4. Click on Authentication. Scroll down and enable Allow Public Client Flows by selecting Yes.  Press Save
   
   
5. Once saved you can access your newly created App Registration by clicking on Azure Active Directory.  Then App Registrations.  Then Owned Applications.  Here in this screenshot you see "Evoko Liso oAuth Configuration" as the name.
6. After clicking on the display name of the App you should land on the overview page.  
7. Under manage you should be able to see API permissions now. Click on API Permissions.
8. Click Add a permission button.
9. Click on APIs my organization uses. Search for "Office" and Press "Office 365 Exchange Online.
10. In the permission selection page, select “Delegated Permission”, which will open the list of permissions for Delegated access.
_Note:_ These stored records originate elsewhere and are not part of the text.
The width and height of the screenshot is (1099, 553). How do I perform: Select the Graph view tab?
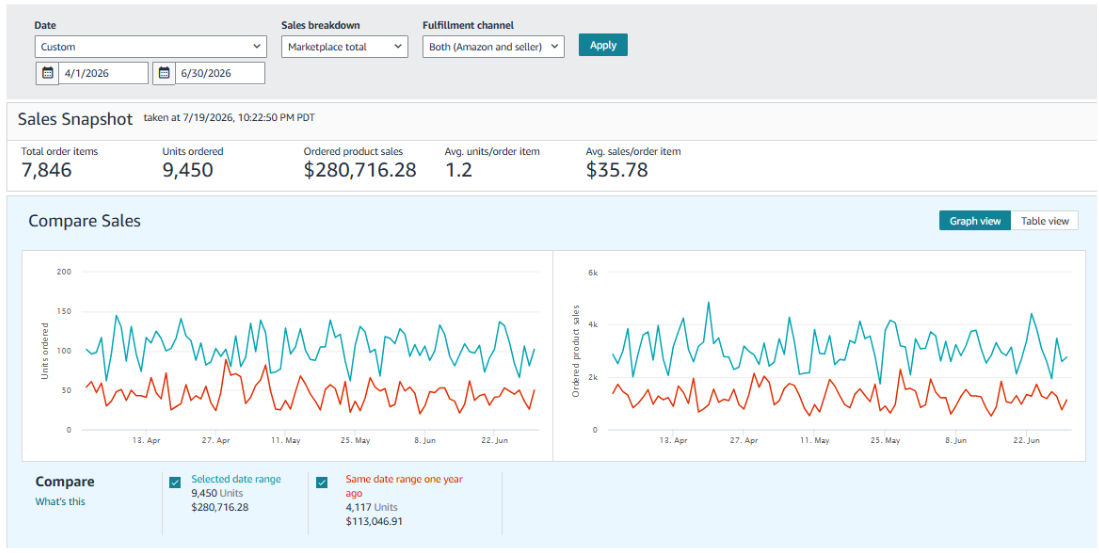[975, 221]
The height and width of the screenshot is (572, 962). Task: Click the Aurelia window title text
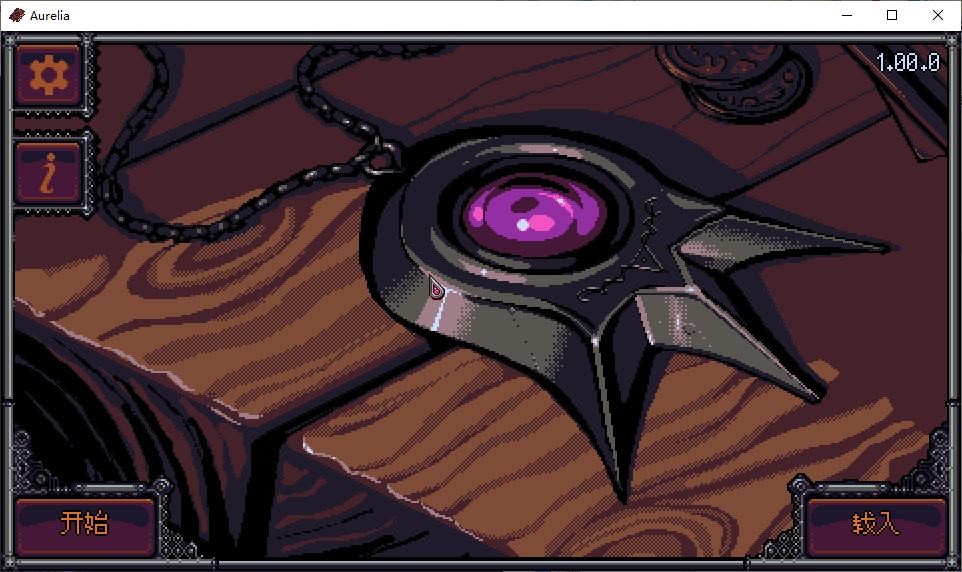[x=50, y=15]
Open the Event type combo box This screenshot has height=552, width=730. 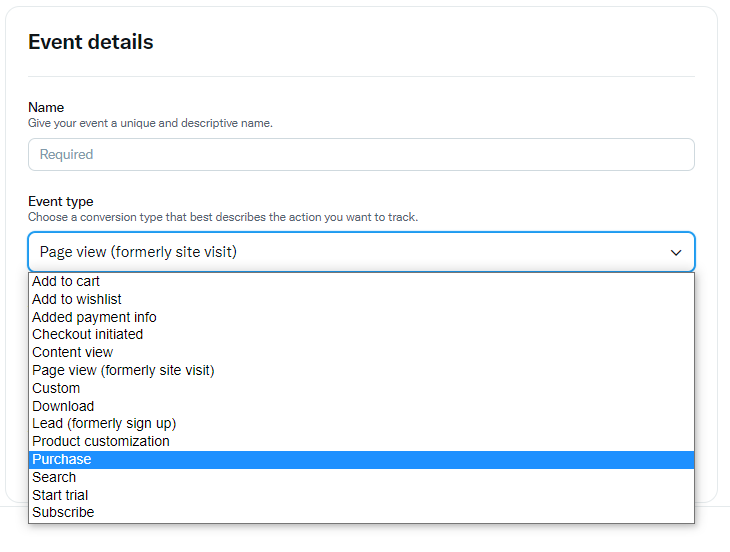[x=361, y=252]
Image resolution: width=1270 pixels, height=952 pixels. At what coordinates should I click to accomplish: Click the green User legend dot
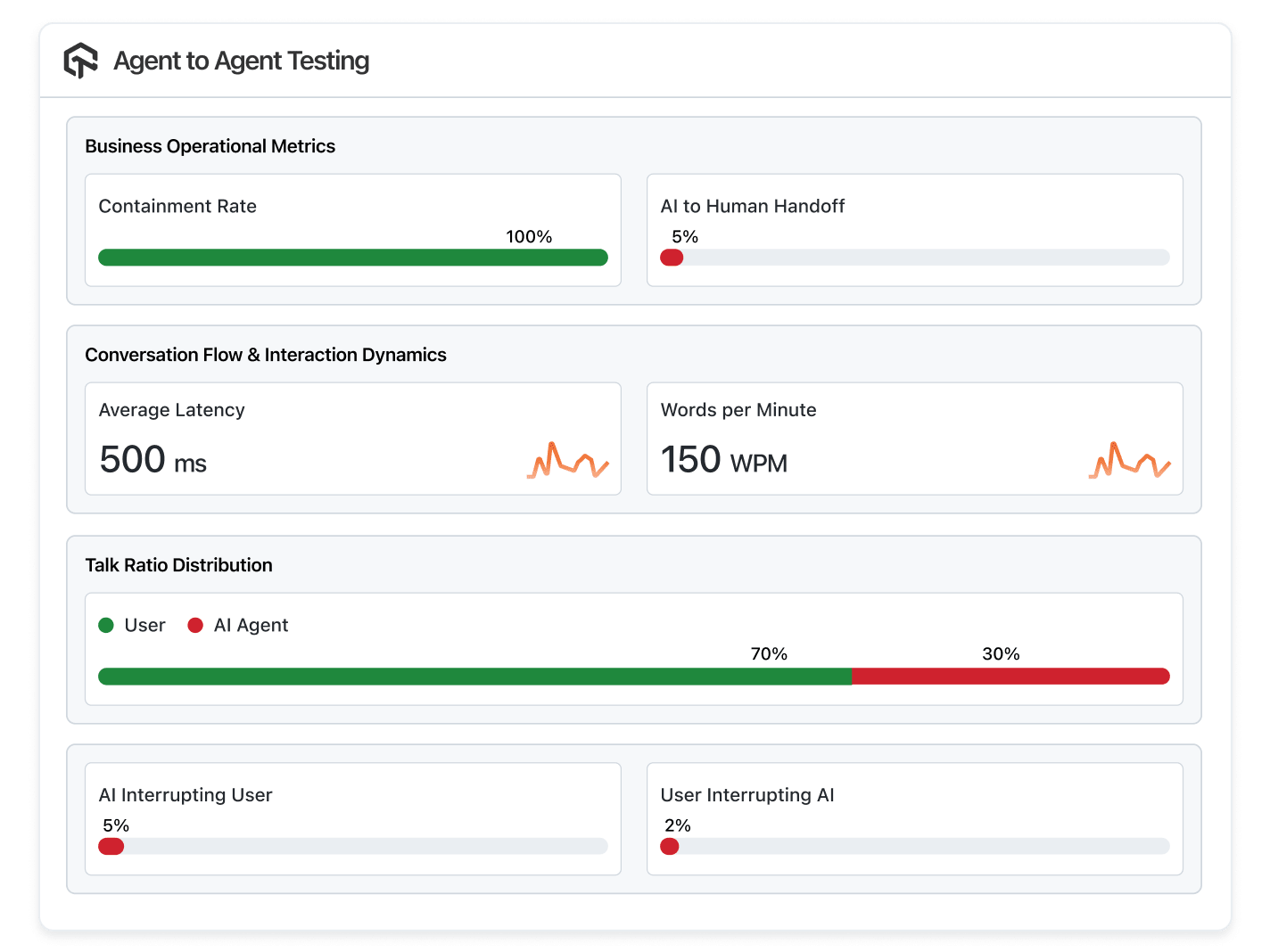(107, 625)
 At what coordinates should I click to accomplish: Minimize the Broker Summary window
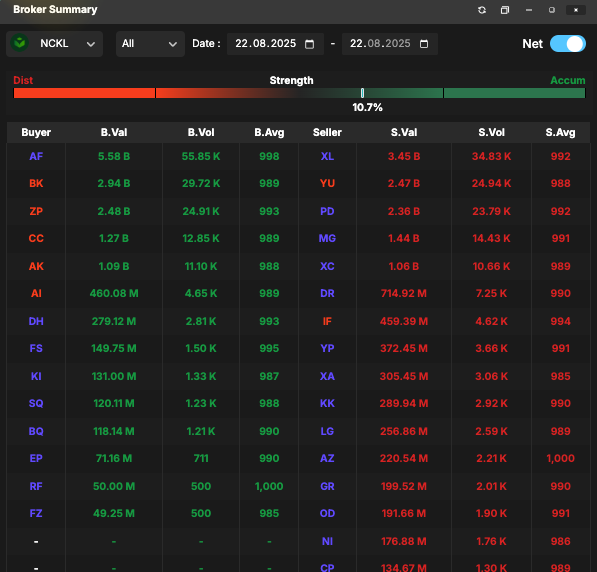pos(529,10)
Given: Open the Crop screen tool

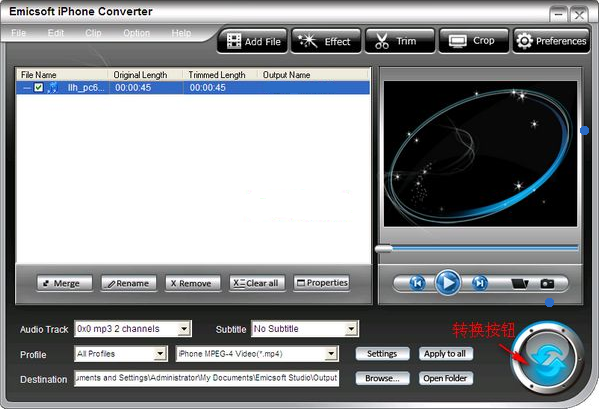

Expand “EWS” and select “EWS.AccessAsUser.All”. Click the Add permission button.
11. You should now see the application permissions.
    
    

4: Change Evoko Home to use modern authentication

1. Open the Evoko Home Global Settings and click Change under the Office 365 service account section:
   
   
   
2. Under "Office 365 Authentication Method", click the dropdown and select Modern (oAuth):
   
   
   
3. Copy and Paste the Tenant ID and Application ID from the previous steps for the appropriate fields and click “Save”.
   
   
   
4. The wizard will now wait for you to log in using the provided URL (https://microsoft.com/devicelogin) and provided code. It's important that you log on using the service account used with Evoko Home. 
   
   
   
5. On the provided URL, enter the code from the wizard and click Next
   
6. Once you sign in using the service account credentials, it will prompt for the consent dialog. This happens only for the first login to this application. Subsequent login remembers the consent.  Review the dialog and click "Accept".
7. You should now see the following screen which informs you to safely close this window.
8. Success! You have now completed the setup with Modern Auth!